Previously published findings of the LEAP Study showed that early introduction of peanuts prevents the development of peanut allergy among high-risk infants, who were defined in this clinical trial as infants with eczema or egg allergy.
In the LEAP Study, funded by FARE and NIAID and published in the New England Journal of Medicine in February 2015, researchers found that introducing peanut to high-risk infants as early as 4 months of age resulted in an 81 percent relative reduction in peanut allergy compared to avoidance of peanut.
The dietary intervention in the LEAP Study recommended a weekly intake of 6 g of peanut protein via a peanut snack product (equivalent to about 3 teaspoons of peanut butter) for the infants enrolled in the consumption group.
In their follow-up work, researchers compared the growth, nutrition and diets of those enrolled in the trial. Among their findings:
- Introducing peanut did not result in a significantly shorter duration of breastfeeding in the consumption group. As the authors note, “This is important due to concerns that introduction of solid foods before age 6 months will reduce breast-feeding duration.”
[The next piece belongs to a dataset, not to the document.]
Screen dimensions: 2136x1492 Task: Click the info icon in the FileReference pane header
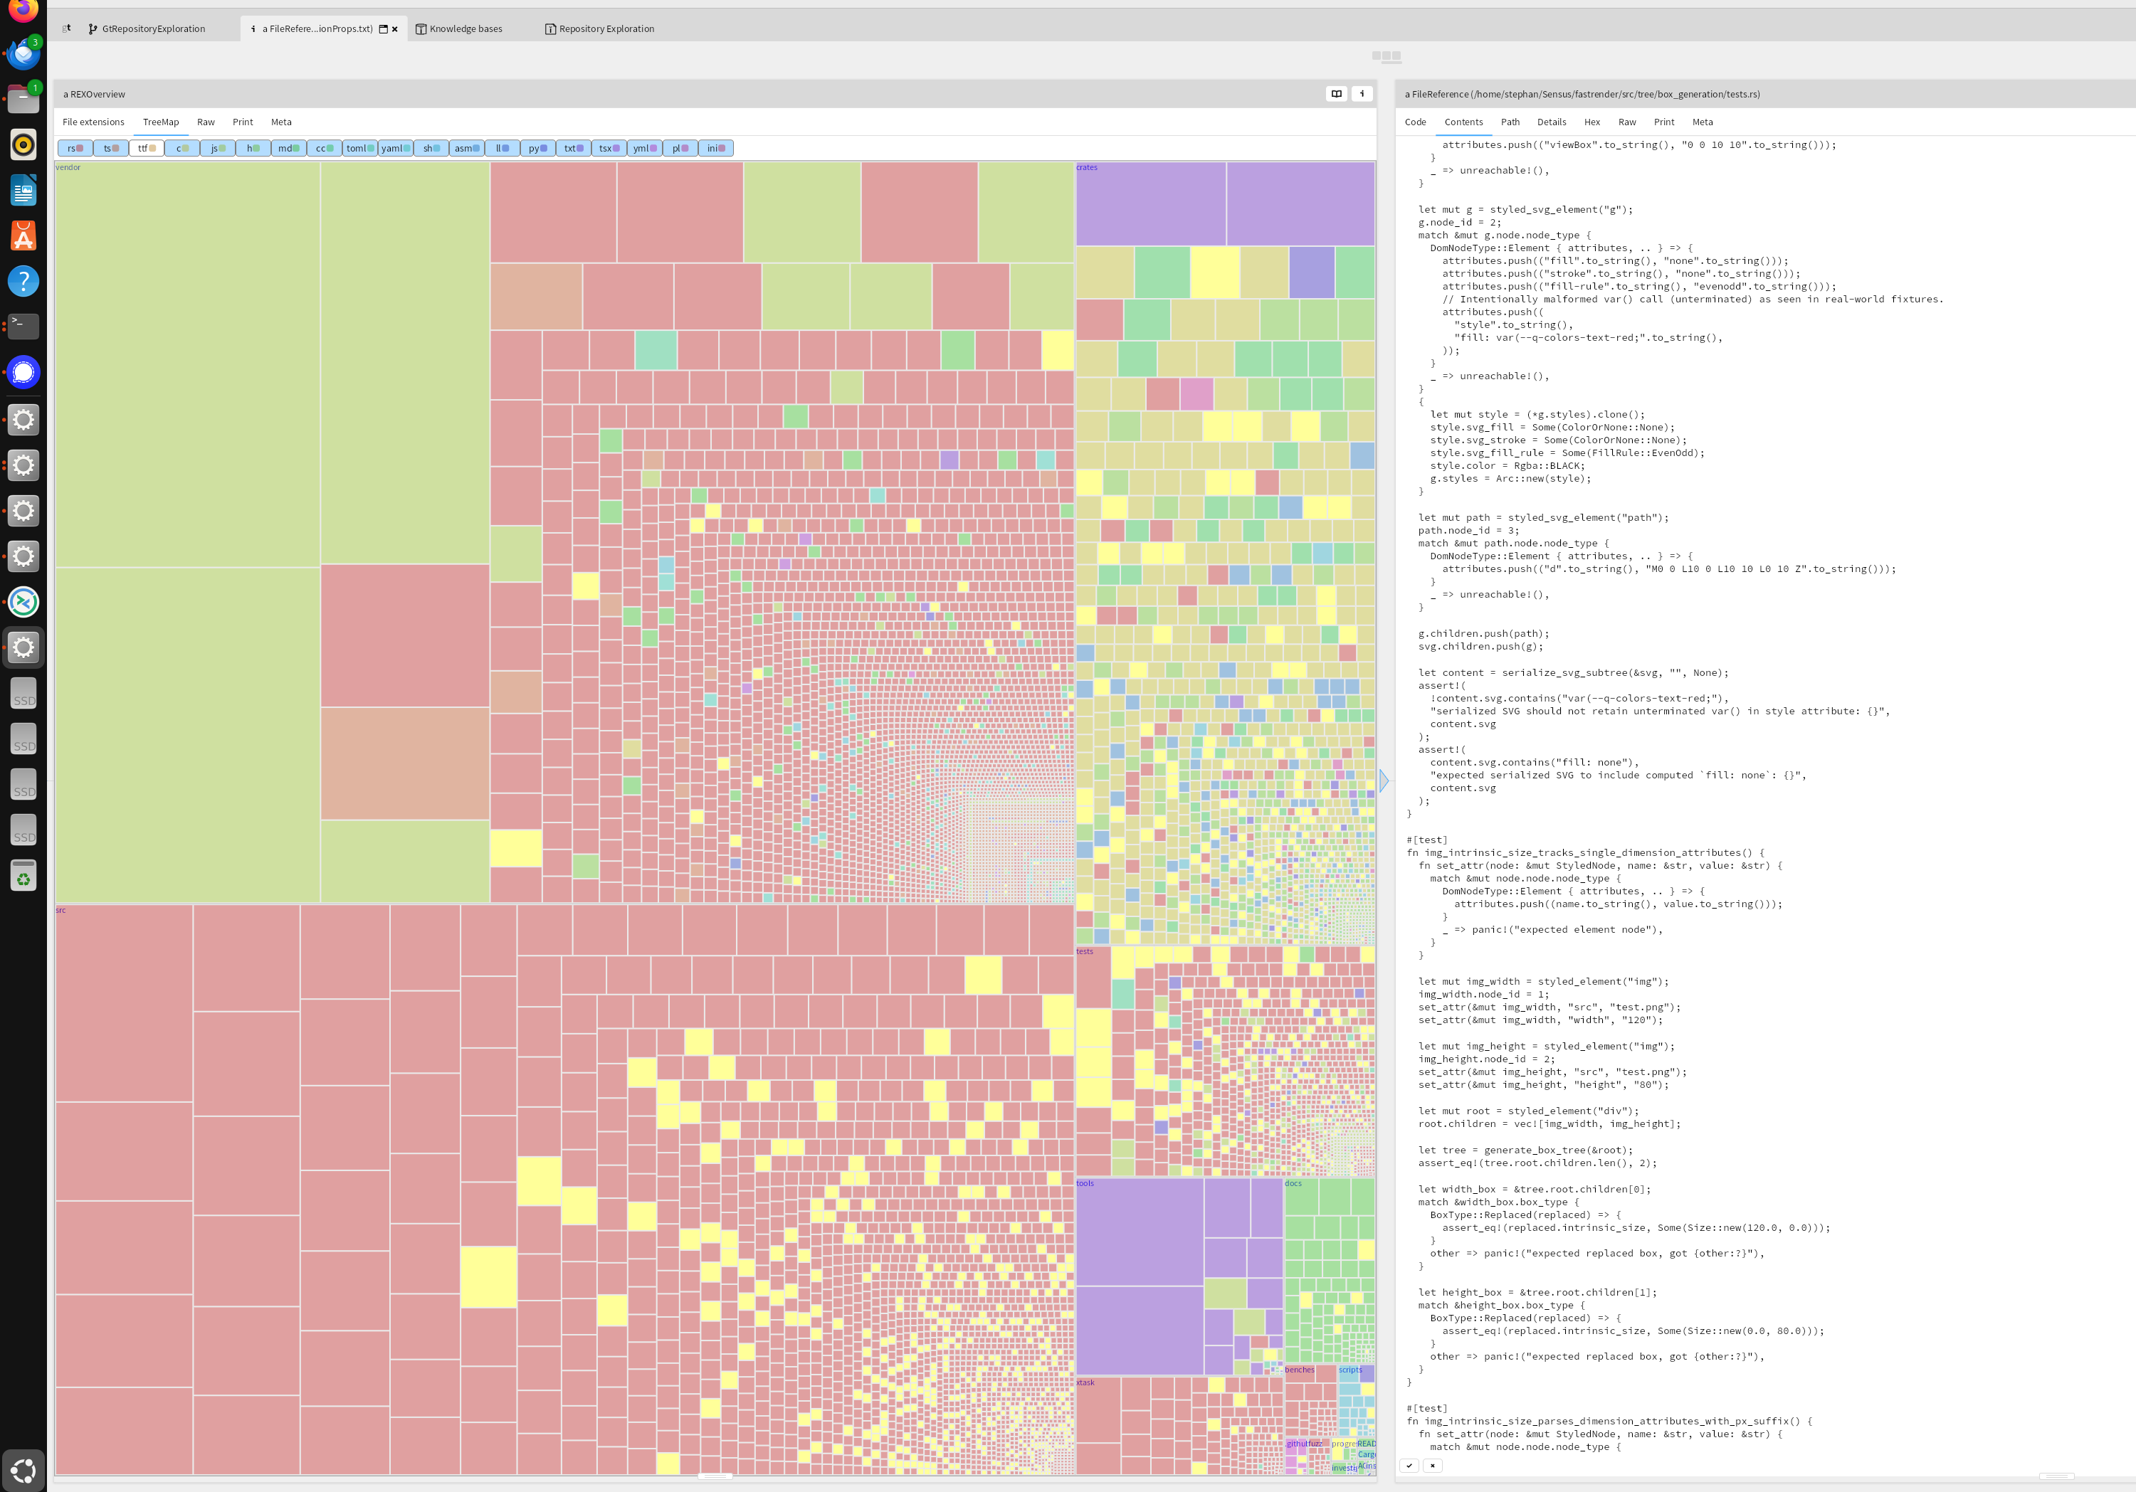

- There were no differences observed in weight, height, BMI or other measurements between the consumption and avoidance groups.
- Both groups had similar total energy intakes from food and protein intake was consistent, although the peanut consumers had higher fat intakes and avoiders had higher carbohydrate intakes.
New feeding guidelines for prevention of peanut allergy based on the LEAP Study are expected to be released in the next year by the NIAID. It should be noted that these guidelines will differ from current World Health Organization (WHO) advice, which recommend infants be exclusively breastfed for the first six months of life.
“The striking finding that early inclusion of peanut products in the diet reduces later development of allergy already is beginning to transform how clinicians approach peanut allergy prevention,” said NIAID Director Anthony S. Fauci, MD, in a NIAID press release. “The new results provide reassurance that early-life peanut consumption has no negative effect on children’s growth and nutrition.”
The authors conclude that peanut consumption as a strategy for the prevention of peanut allergy is nutritionally safe, and note that caregivers should be advised regarding feeding of suitable peanut products to ensure uptake and avoid choking risks in young children.